Why is the HRCC so against birth control? Good question. Here is why, according to Dr. Heaney, a philosophy professor at the University of St. Thomas and Jim Laine, Director of the religious studies program at Macalester College.
“The church doesn’t think it’s wrong for Catholics to use contraception, the Church thinks it’s wrong to use contraception,” said Dr. Steve Heaney, a philosophy professor at University of St. Thomas who serves on several boards and advises the Catholic Archdiocese of St. Paul and Minneapolis.
“So when we put things into our bodies, or snip parts out to make them not work right, we’re attacking ourselves. Not just our bodies — ourselves,” said Heaney.
The Catholic Church essentially stands alone on this policy, with most other Christian churches allowing at least some types of artificial birth control in some circumstances starting in the 1930′s.
Catholic popes have always been opposed to anything other than natural birth control, whenever the Popes have spoken on the topic.

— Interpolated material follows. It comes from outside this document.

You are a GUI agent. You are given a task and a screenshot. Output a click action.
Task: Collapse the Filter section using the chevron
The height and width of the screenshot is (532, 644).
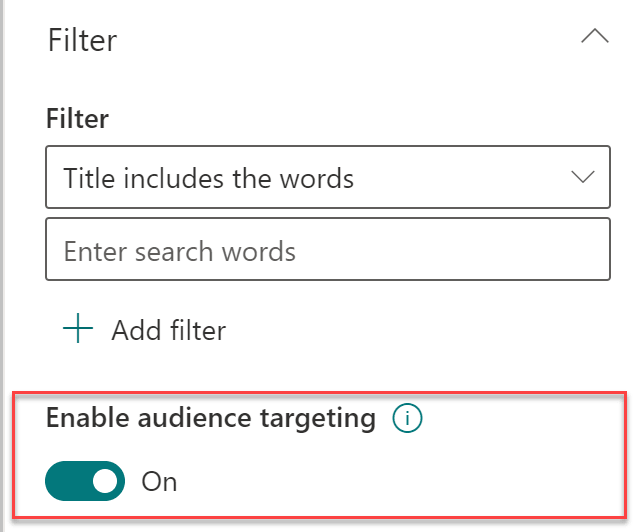click(594, 37)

It doesn’t come out of the Bible, rather, “It’s a philosophical tradition known as natural law,” said Jim Laine, Director of the religious studies program at Macalester College. Laine said he’s also a Catholic.
“Natural law suggests any conjugal act, any sexual act, should be open to the transmission of life,” said Laine.
Basically, the theory is that God made our human bodies with parts that are designed to create life, and so having sexual intercourse and artificially blocking that process is wrong.
[Source]
What a load of bullshit eh? There is no rule against using contraception in the bible? This is a man made law posing as natural law?
I think it's time the HRCC pulled its head out of its ass and joined the 21st century.